Data provided:
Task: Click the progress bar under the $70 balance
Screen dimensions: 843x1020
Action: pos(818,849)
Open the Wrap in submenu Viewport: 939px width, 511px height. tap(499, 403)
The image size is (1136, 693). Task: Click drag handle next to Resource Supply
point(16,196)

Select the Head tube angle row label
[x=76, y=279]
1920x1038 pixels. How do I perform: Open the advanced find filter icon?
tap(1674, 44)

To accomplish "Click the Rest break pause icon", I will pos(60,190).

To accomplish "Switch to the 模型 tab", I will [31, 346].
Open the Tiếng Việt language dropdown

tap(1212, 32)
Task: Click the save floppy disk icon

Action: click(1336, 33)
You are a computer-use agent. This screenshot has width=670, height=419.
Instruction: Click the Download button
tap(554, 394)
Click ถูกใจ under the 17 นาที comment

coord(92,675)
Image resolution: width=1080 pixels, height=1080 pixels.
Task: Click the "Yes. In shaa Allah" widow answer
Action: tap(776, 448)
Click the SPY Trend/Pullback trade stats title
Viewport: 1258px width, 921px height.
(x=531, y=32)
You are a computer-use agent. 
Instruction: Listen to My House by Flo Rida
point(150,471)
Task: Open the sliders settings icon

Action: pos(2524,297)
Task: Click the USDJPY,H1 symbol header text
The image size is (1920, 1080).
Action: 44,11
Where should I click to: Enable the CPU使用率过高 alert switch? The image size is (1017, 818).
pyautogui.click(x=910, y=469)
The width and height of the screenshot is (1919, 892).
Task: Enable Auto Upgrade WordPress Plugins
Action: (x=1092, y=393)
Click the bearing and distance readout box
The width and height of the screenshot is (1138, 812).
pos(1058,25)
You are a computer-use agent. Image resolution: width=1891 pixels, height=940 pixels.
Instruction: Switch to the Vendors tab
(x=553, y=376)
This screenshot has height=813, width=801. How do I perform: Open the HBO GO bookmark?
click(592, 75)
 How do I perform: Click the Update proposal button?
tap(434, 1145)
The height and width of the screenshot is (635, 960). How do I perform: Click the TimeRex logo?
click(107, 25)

Task description:
Gather every line in the data above that contains the string "resolution" and copy each one in full.

Finished exercise:
Image resolution: width=1080 pixels, height=1080 pixels.
You are a computer-use agent. Image resolution: width=1891 pixels, height=940 pixels.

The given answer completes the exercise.